Sleep Cures from Mother Nature
How to Think Yourself to Sleep
Myth: If I didn't sleep well last night, I should catch extra zzz's whenever I can.
Why It's False: "Getting up three hours later gives you jet lag, like flying from new York to L.A.," says Jack Edinger, PhD, of Duke University Medical Center. So don't take a nap or sleep in on weekends.
What Is True: Naps can be healthy if you don't have insomnia. If you do they'll make it worse by leaving you less tired at night. No matter how tired you are, don't nap, and always get up at your regular time.

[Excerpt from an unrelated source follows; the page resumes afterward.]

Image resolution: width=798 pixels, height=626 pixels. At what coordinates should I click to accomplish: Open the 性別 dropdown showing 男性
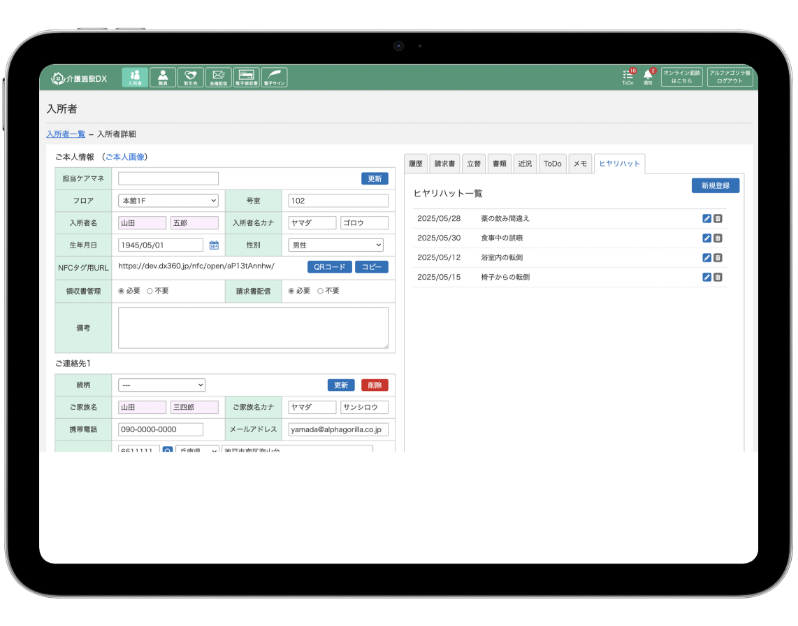coord(335,245)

Myth: Everyone needs eight hours of sleep; I don't sleep that much so I must have insomnia.
Why It's False: Worrying about insomnia can make it harder to sleep -- or get back to sleep if you wake up in the middle of the night.
What Is True: Anywhere from six to nine hours is normal. If you feel rested, don't worry about how much shut-eye you're getting. And know that an occasional sleepless night is not harmful and doesn't mean you have a serious issue.

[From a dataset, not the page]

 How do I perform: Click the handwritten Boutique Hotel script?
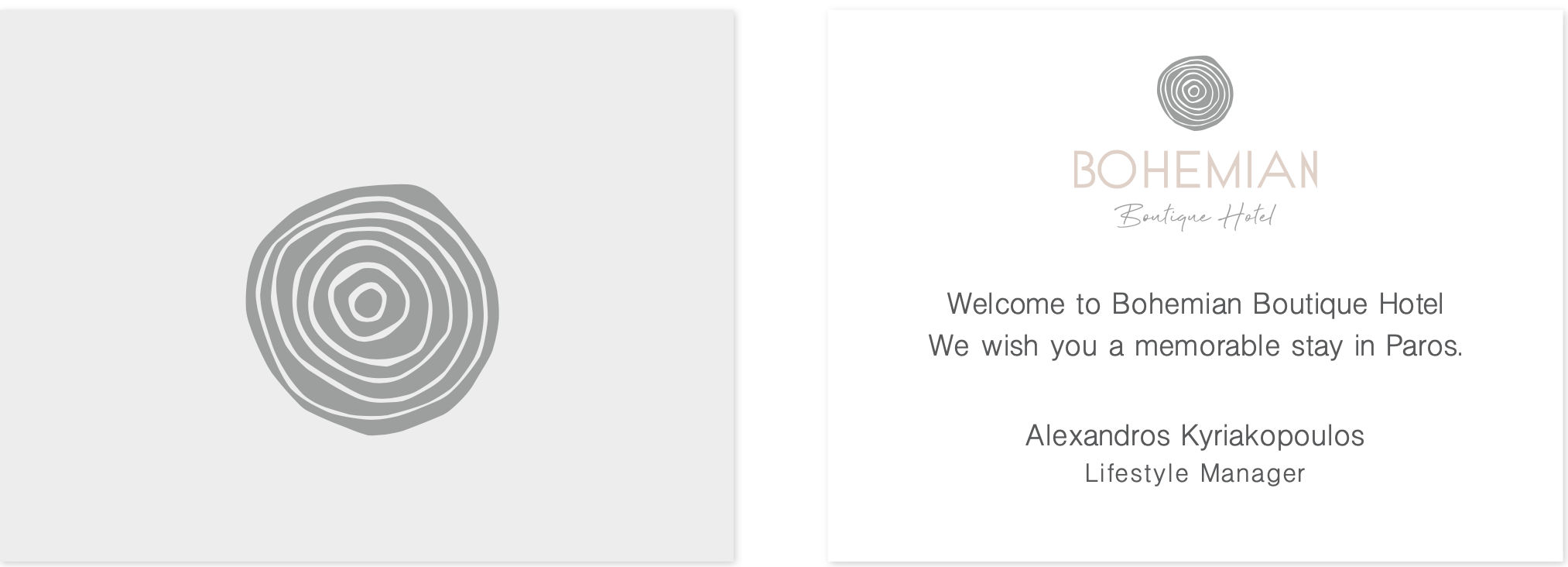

Myth: Even though I can't sleep, lying in bed at least provides some rest.
Why It's False: "Spending a long period lying awake in bed can make your bedroom feel like a torture chamber, as you get more and more frustrated about not sleeping," says Dr. Edinger.
What Is True: If you wake up for longer than 15 to 20 minutes, get up, go to another room and do something until you feel sleepy (see "Your Anti-Insomnia Kit"). Then go back to bed. This teaches you to associate sleepiness with bed and gives you tools to resolve your problems.

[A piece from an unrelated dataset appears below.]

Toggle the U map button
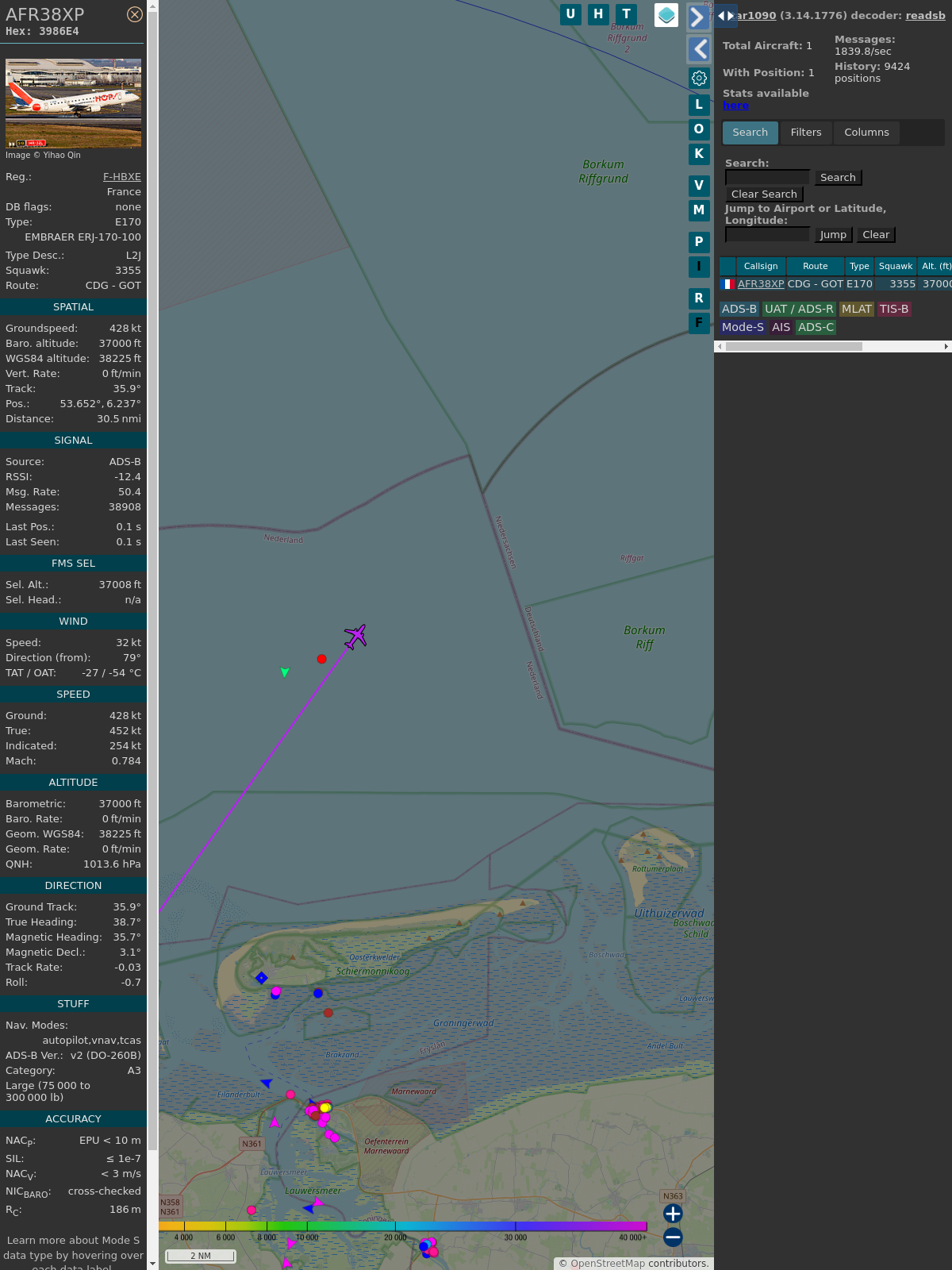[570, 14]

Myth: I know I won't be able to sleep tonight.
Why It's False: This expectation makes you anxious, setting you up for a bad night and a vicious cycle of expecting the worst and therefore being unable to relax while in bed.
What Is True: Knowing you will get up and do something enjoyable if you can't sleep helps you stop associating being unable to sleep with anxiety and unhappiness.